やったことや考えたこと・本・論文・音楽の備忘録。 特に環境科学・生態毒性に関して。

論文のメモ: 水質基準導出の毒性データにおける水生生物種の多様性

Coleman AL, Edmands S, 2022,  Data and Diversity in the Development of Acute Water Quality Criteria in the United States, Environ Toxicol Chem 41(5): 1333-1343.

自然界の生物種の多様性に比べると、ごくわずかな生物種の毒性データに基づいて設定されている、化学物質に関する水質基準。そのデータセットの多様性が米国で初めに生物に対する基準が設定された1985年から変わっているのか、基準に使用されたデータの生物多様性と基準値は関連しているのか、などを調べた論文。後者は、現在入手できるデータをランダムに再選別して評価している様子。

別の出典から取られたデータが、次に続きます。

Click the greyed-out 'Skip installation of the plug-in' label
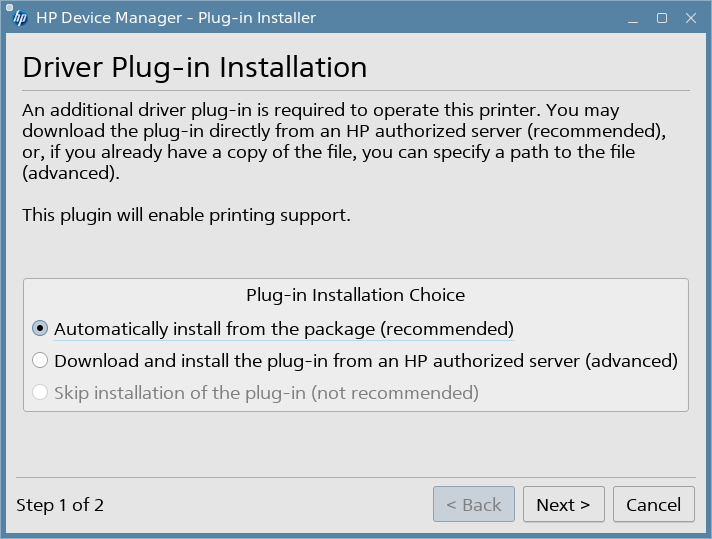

結果、多様性は過去からあまり変わっておらず(毒性データの種数は増えても魚類と節足動物が増えてるだけ?クラゲcnidariaなど一部の新規分類もありそうですが)、基準値と多様性の関係は明瞭ではなかったそうです。

 

問題意識としては、SSD(Species Sensitivity Distribution)に用いられる生物種は偏っていることを問題視したこの論文(Moore et al., 2020, IEAM)も近いです。自分も似た問題意識を持ってますが、このET&C論文のような過去との比較というアプローチはとらないだろうな、と思ったので面白かったです。自分なら、化学物質のメカニズムから出発して、生物分類群が変われば基準値が変わると想定される事例をベースに解析しますね。